Redefining opera, one spoken word narrative at a time

  • We Say...

    Born in 1930, and member of the Sonic Arts union alongside the likes of Alvin Lucier and David Behrman, Robert Ashley has probably done more than any other composer to expand and redefine the lexicon of contemporary opera. Indeed, with his use of electronics, spoken word narratives and, on works such as Perfect Lives, explorations of Americana, he can truly be said to have conceived such a thing as “American opera,” one which has reached a wide audience not just through the concert halls but also television.

    The two pieces that make up this album, recorded in 1977, would go on to top and tail Perfect Lives. However, it isn't just Ashley completists who should own this album, which features very different versions of “The Park” and “The Backyard.” Accompanied by a distantly drifting, undulating soundtrack of tablas, steely sheet waves of synthesizer and the eloquent tinkling of “Blue” Gene Tyranny on piano and electric keyboard, it is Ashley himself who provides the narratives, a series of apparently disconnected musings and reflections. There is a velvet, seductive quality to Ashley's gentle, rising intonations, conveying the intimacy of interior monologues, of a deeper consciousness of self, immured in the skull.

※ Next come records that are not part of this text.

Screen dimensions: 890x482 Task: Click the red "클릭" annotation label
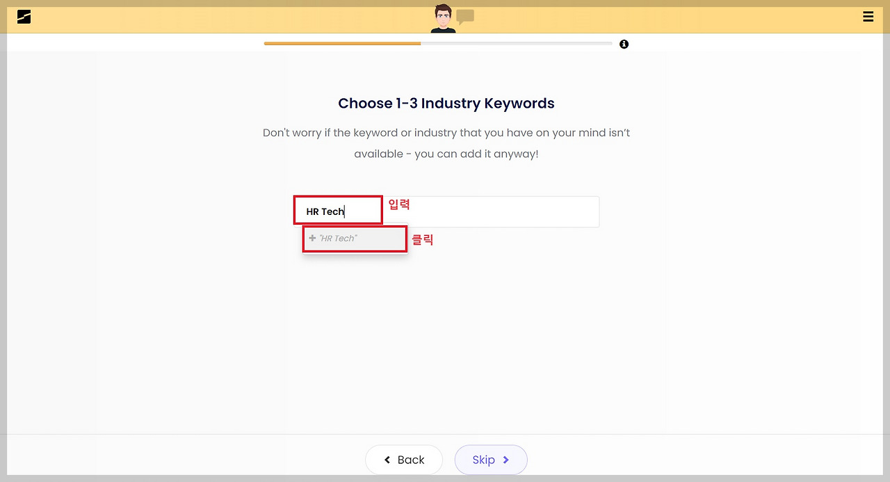click(x=422, y=240)

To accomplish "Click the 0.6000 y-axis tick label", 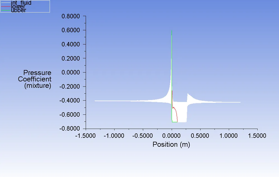I will [x=70, y=30].
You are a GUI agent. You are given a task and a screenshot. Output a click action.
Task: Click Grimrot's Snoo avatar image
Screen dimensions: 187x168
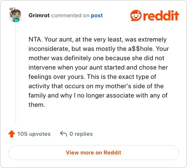(x=15, y=15)
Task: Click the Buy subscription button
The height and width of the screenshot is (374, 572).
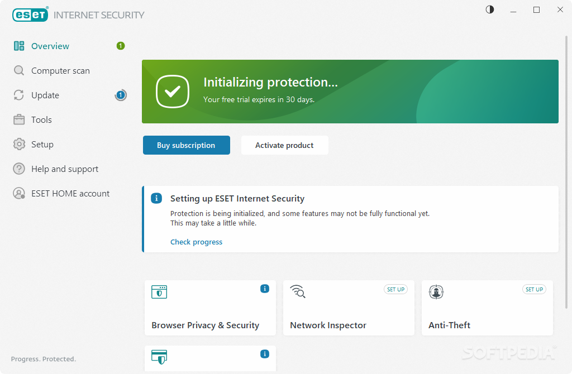Action: [186, 145]
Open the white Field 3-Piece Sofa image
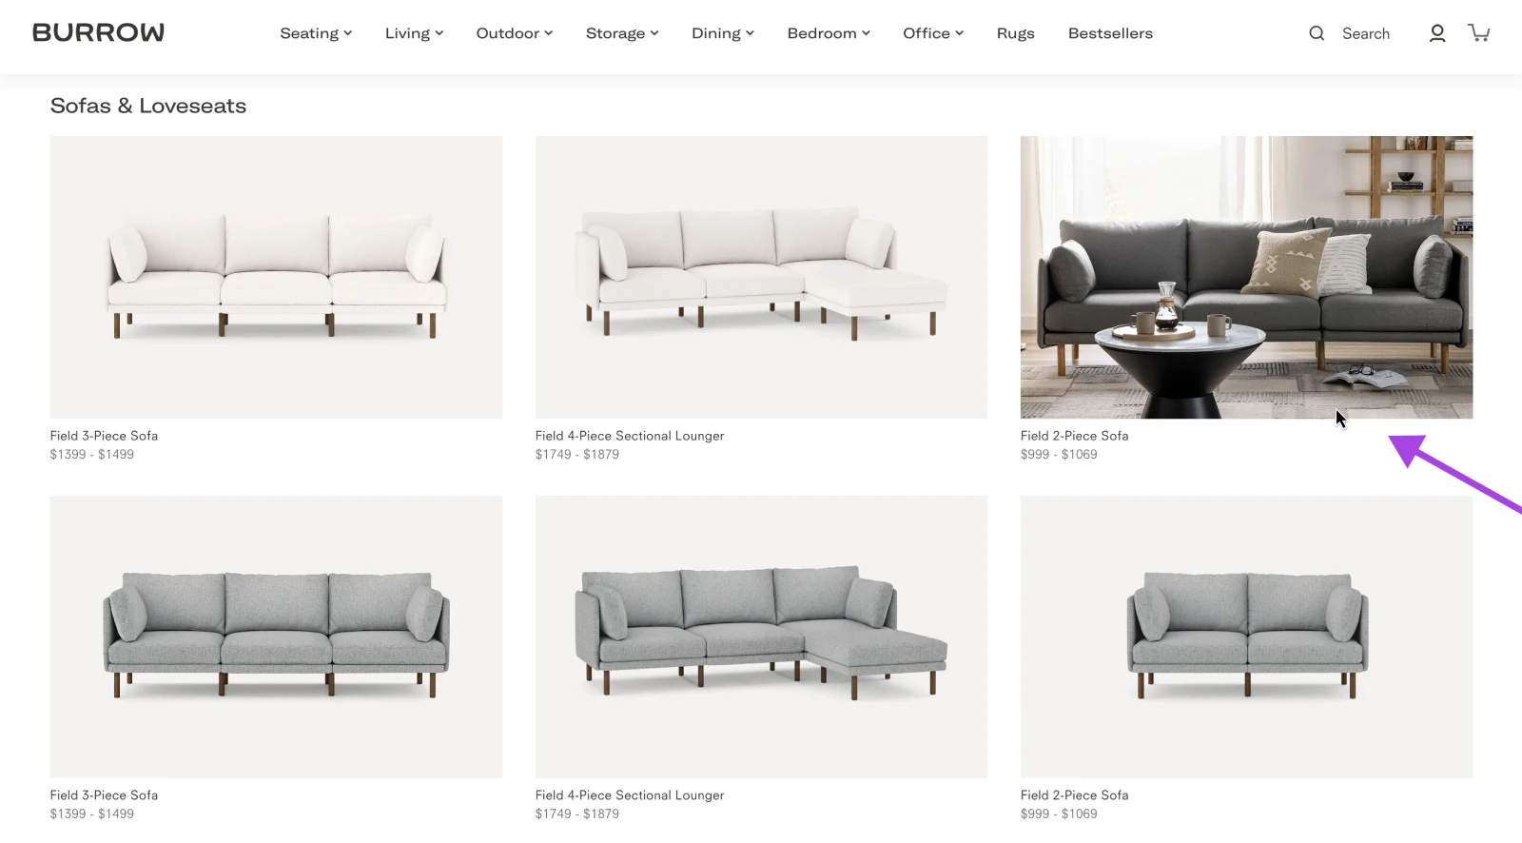 pos(276,277)
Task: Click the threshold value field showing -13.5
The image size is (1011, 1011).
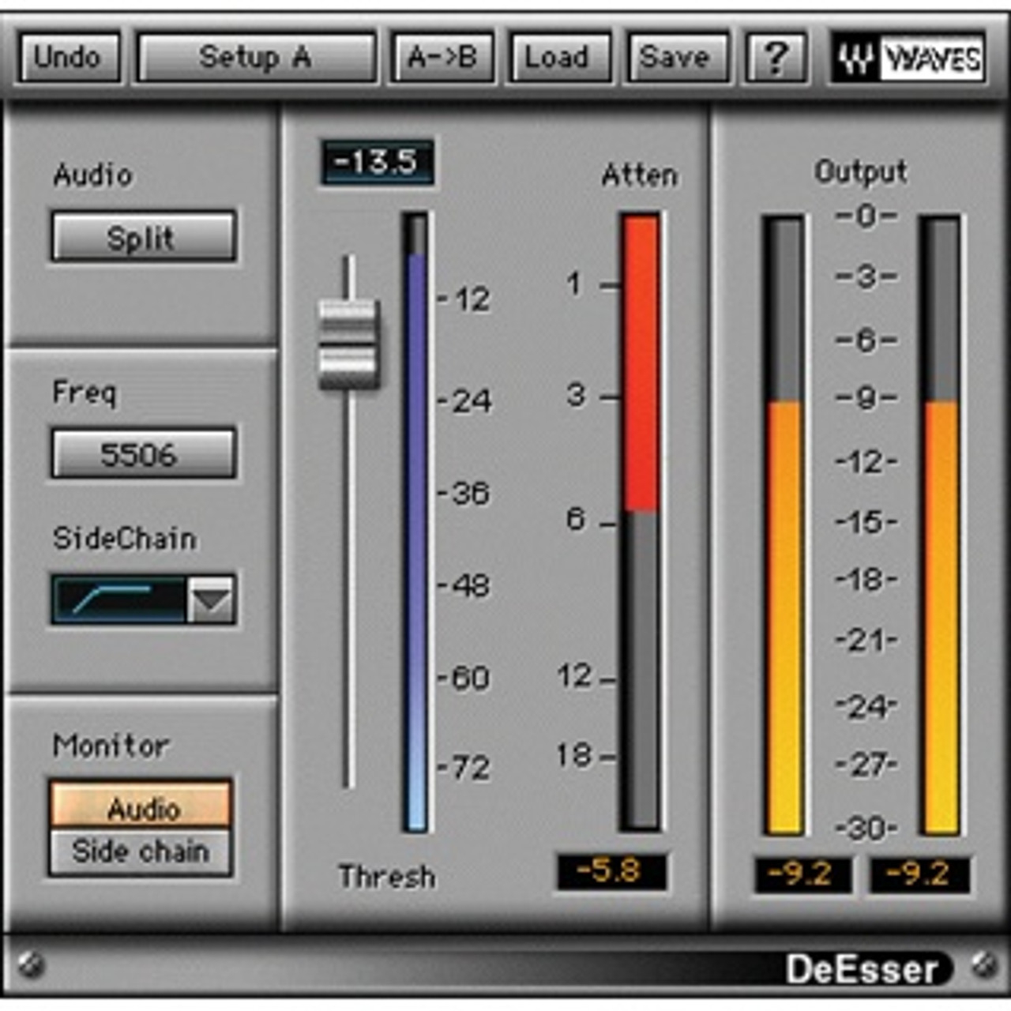Action: (377, 162)
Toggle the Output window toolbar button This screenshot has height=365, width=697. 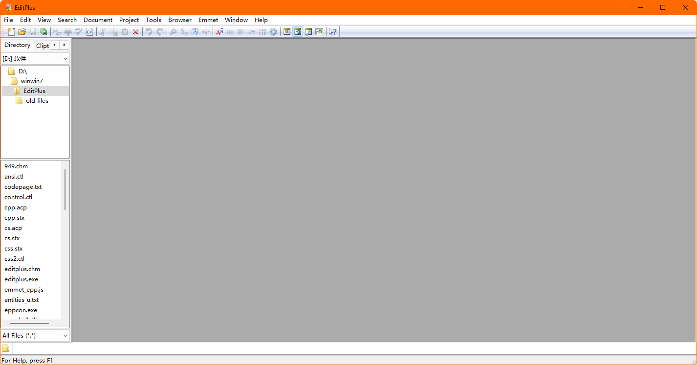pos(308,32)
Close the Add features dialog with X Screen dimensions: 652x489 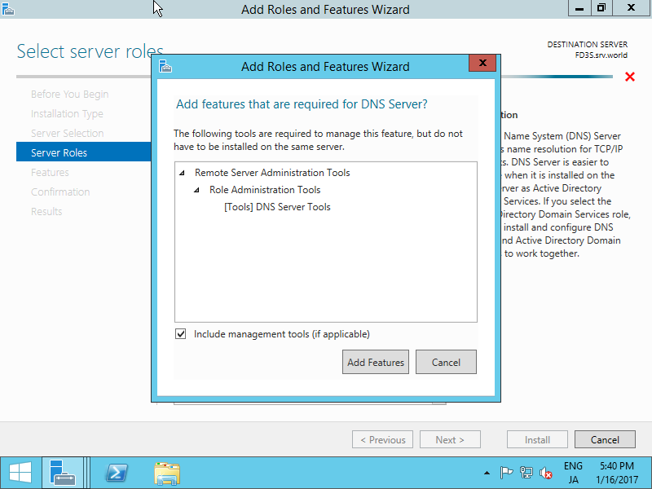coord(483,63)
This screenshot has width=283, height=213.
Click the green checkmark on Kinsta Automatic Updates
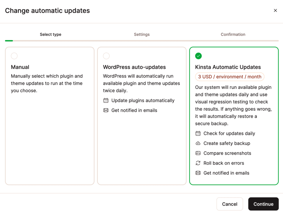pos(198,56)
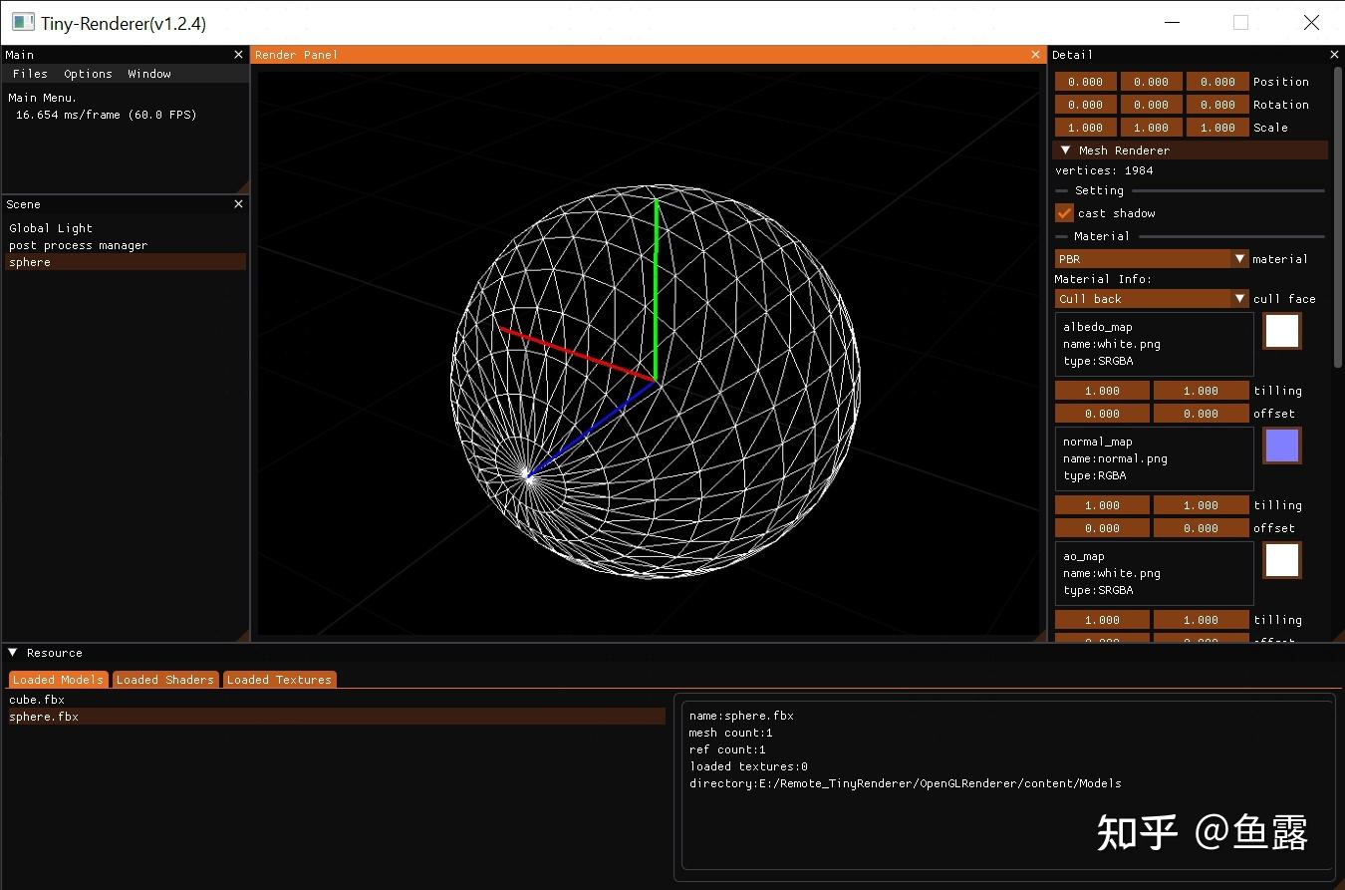
Task: Select Global Light in the Scene list
Action: [x=51, y=228]
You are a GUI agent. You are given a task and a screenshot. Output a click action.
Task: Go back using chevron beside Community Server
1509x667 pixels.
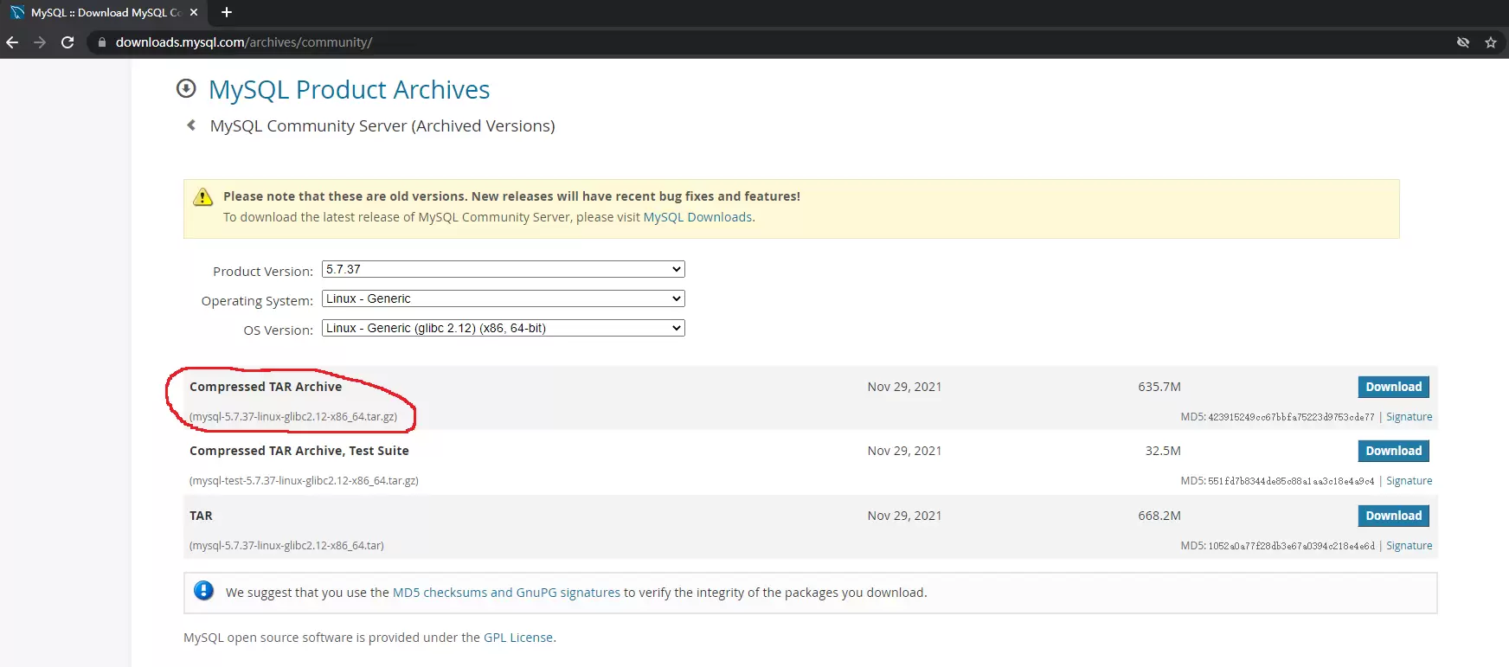click(x=191, y=125)
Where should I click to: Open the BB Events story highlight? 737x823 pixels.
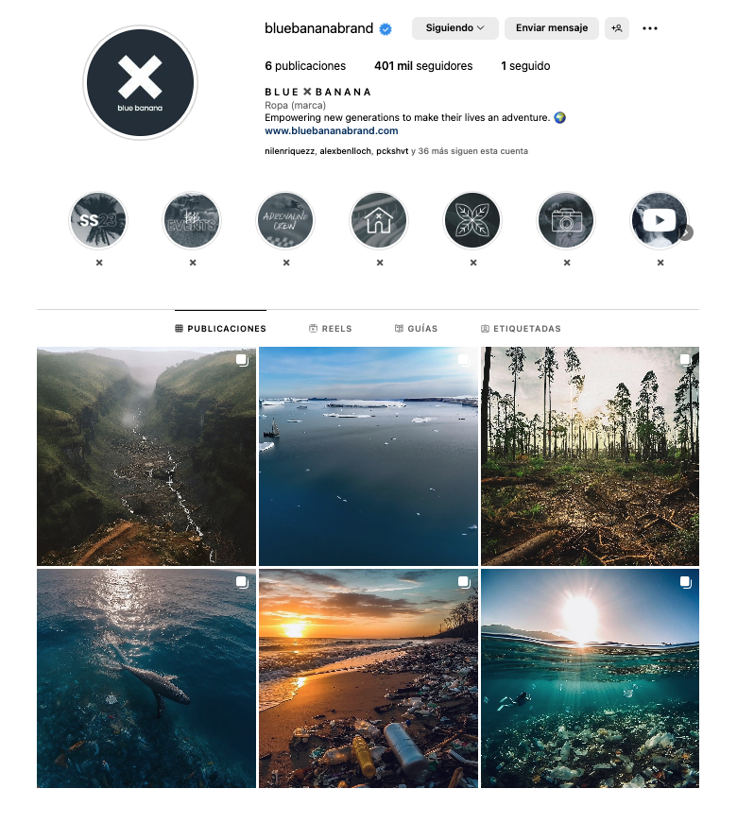[x=192, y=220]
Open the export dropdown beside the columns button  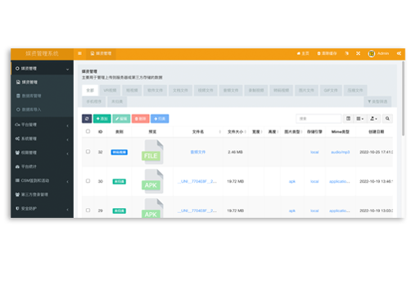pyautogui.click(x=373, y=119)
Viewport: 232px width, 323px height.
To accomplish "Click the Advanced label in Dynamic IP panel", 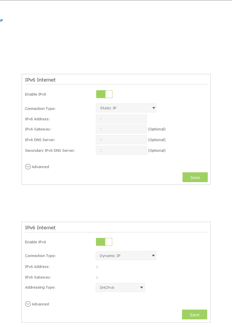I will pyautogui.click(x=40, y=304).
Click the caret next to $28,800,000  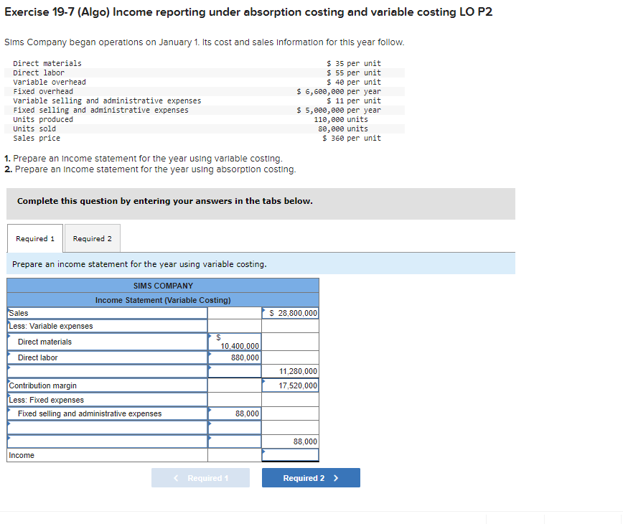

    “This is a record...,” Ashley intones on “The Park.” “I am sitting on a park bench next to myself... inside of me the words form... come down out of the tree and fight like a man... this is not a record... this is a story.” Oscillating between first and third person, “The Backyard” fixes on a woman staring out from a doorway, static and apparently serene, finding assurance and certainty in a series of mathematical equations, before ending on a note of jolting uncertainty; “What's going on? I'm not the same person as I used to be.” Private Parts is by turns soothing and disquieting, confounding in its narrative non-sequiturs and yet, somehow, cumulatively illuminating about the nature and workings of the human mind. It is always, and again and again, profoundly listenable.